Sunday, June 26, 2005

In My Neighborhood (part 1)

I've decided to start a new series of posts about my neighborhood so that I can share with you some of the neat and fun things that I see from day to day. My neighborhood is called Rehavia or Rechavia. Either way the throaty H sound in the middle of the word is a sound that we don't have in English. It sounds a little like clearing your throat.

Generally, the neighborhood was initially developed in the 1920's and 1930's (British Mandate)although some buildings date from the 1880's. There is a mix of architectural styles that make walking here interesting. The homes in Rehavia were planned with a garden area surrounding them encompassing an area twice as large as the footprint of the house itself. This allows for lovely trees and shrubs that thankfully provide shade and a buffer from city life.

From the balcony of our apartment you can see an interesting building or compound. I'm still researching the history of the building and its current use. I know that during the British Mandate it was used for British offices and that now a Christian religious organization uses it (I've seen Nuns coming and going)- but I am not sure about the specifics.

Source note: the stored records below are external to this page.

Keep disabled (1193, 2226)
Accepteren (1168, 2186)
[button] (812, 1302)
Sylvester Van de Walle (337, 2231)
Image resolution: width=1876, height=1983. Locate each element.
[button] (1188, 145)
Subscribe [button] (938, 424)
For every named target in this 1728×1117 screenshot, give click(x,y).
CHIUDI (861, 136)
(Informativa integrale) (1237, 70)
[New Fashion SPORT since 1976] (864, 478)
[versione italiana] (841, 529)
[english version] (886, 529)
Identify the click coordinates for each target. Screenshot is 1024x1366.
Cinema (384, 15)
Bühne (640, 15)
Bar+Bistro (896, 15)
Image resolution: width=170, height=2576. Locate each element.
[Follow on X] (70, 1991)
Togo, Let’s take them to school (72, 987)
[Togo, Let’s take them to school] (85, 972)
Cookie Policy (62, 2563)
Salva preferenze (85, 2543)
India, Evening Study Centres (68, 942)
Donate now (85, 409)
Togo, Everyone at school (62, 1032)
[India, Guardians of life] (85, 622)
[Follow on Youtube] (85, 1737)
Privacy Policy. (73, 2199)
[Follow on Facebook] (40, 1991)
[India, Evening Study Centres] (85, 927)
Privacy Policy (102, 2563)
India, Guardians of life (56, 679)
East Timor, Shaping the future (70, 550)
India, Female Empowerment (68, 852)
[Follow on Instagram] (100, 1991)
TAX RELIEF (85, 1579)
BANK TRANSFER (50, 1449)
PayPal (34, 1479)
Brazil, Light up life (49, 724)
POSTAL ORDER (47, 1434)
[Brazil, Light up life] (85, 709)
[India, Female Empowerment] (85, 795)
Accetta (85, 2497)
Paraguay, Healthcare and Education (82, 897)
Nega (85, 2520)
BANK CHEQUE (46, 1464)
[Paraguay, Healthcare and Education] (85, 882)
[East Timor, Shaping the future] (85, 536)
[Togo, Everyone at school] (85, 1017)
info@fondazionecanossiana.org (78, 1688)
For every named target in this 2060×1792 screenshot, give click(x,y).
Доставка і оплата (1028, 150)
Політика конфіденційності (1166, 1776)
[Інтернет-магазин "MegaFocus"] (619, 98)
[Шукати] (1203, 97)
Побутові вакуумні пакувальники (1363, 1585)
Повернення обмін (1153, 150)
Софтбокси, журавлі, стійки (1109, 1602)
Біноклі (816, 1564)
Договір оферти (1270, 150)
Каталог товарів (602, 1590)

This photograph is of the back of the building. You can see their nice garden with grape vines and olive trees. In the center of the picture there is a small, domed structure. Click on the picture to enlarge.

Here's a close-up. I'll try to get another shot from the road later today. Can you see the small slits in the concrete structure? Again, click to enlarge. Since I moved here, I wondered what in the world this little building was used for. Naively I thought that it might be a place for folks to get out of the sun in the garden or used to store tools. Then a couple of months ago Yaacov was reading the autobiography of Aharon Barak and he discovered interesting information. Barak tells the story of growing up in the building next to ours on Radak Street. He talks about trying to get to school during the unrest of the Jewish Resistance during the British Mandate. Apparently, this little concrete structure is/was a guard post and the slits were used for surveillance and shooting.


At 2/22/2006 2:13 PM, Anonymous Kari said...

Wow, that's amazing.. there is so much to learn about your little place... That's one thing in Israel, everything has so much history to it... it is amazing to discover what it's all about. Now you are making your own history.